Frequently asked questions
- Does Florida allow a springing power of attorney?
- No. For powers of attorney executed after October 1, 2011, Florida eliminated the 'springing' POA. A Florida durable power of attorney is effective the moment it is signed — not later, upon incapacity. This surprises many people (and many AI tools get it wrong).
- What makes a Florida power of attorney 'durable'?
- A POA is durable if it contains language showing it survives the principal's incapacity (§709.2104).
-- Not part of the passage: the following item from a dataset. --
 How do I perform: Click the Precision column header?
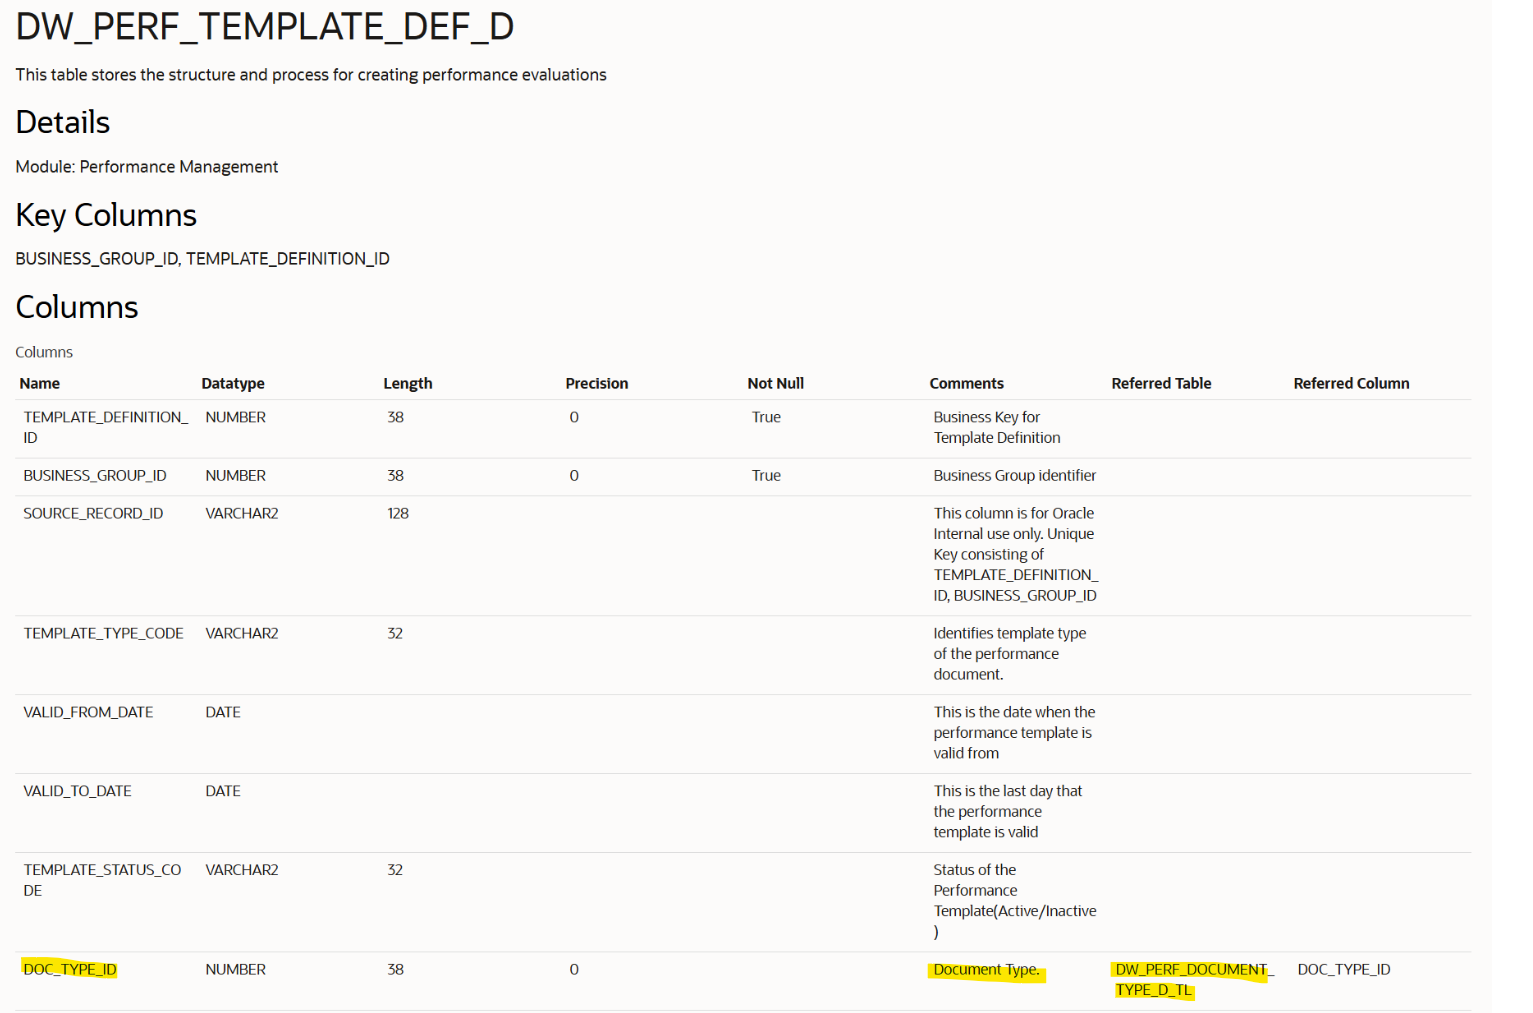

A durable POA stays effective if you later become incapacitated; a non-durable POA would terminate at incapacity — which is the opposite of what most people want.
- How is a Florida power of attorney signed?
- Under §709.2105, the principal must sign in the presence of two witnesses, and the signature must be acknowledged before a notary public. The formalities matter — a defective POA may be rejected by banks and other third parties exactly when it is needed.
- What are 'superpowers' in a Florida POA?
- Certain powers are so significant — like making gifts, creating or changing rights of survivorship or beneficiary designations, or delegating authority — that under §709.2202 they must be separately enumerated and specifically initialed by the principal. A general grant of authority is not enough.
- Is a power of attorney the same as a healthcare surrogate?
- No. A durable power of attorney covers financial and legal matters. A separate health care surrogate designation (§765.202) covers medical decisions, and a living will (§765.302) states end-of-life wishes. A complete Florida plan usually includes all of them.
General information about Florida law, not legal advice.